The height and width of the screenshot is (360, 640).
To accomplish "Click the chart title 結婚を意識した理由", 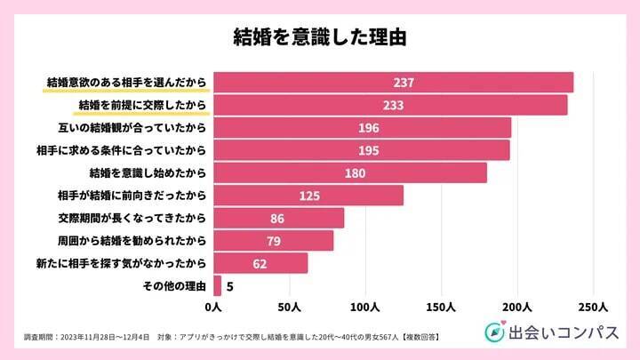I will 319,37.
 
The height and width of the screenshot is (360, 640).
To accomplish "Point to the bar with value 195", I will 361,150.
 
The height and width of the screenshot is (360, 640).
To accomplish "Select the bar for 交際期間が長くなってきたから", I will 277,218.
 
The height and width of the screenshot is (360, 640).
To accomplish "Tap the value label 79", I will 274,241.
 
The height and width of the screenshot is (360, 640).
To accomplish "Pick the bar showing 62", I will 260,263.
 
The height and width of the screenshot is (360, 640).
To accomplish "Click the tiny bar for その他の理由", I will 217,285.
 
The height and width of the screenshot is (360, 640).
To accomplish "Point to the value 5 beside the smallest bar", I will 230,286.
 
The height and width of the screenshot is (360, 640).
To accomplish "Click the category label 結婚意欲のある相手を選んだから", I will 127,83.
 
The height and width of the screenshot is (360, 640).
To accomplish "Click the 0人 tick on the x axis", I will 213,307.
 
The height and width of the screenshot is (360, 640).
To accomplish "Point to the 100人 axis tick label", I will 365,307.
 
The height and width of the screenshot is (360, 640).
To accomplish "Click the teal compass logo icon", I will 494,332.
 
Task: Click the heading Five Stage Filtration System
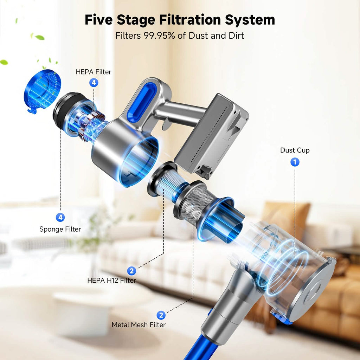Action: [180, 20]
...
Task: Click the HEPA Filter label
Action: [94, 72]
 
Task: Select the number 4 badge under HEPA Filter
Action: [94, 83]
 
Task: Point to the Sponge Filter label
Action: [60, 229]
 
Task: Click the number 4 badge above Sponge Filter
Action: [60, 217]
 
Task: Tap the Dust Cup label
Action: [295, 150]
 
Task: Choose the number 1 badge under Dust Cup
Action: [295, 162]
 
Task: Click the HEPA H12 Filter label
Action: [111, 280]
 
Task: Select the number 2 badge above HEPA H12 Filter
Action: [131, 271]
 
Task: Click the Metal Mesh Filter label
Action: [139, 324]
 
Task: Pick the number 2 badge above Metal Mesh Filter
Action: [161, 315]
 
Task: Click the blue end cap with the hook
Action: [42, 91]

### Do this
Which lines of the records above contain the string "tick"? Gather each of them and copy it in full.

### Answer to the problem
To accomplish "Click the 0人 tick on the x axis", I will 213,307.
To accomplish "Point to the 100人 axis tick label", I will 365,307.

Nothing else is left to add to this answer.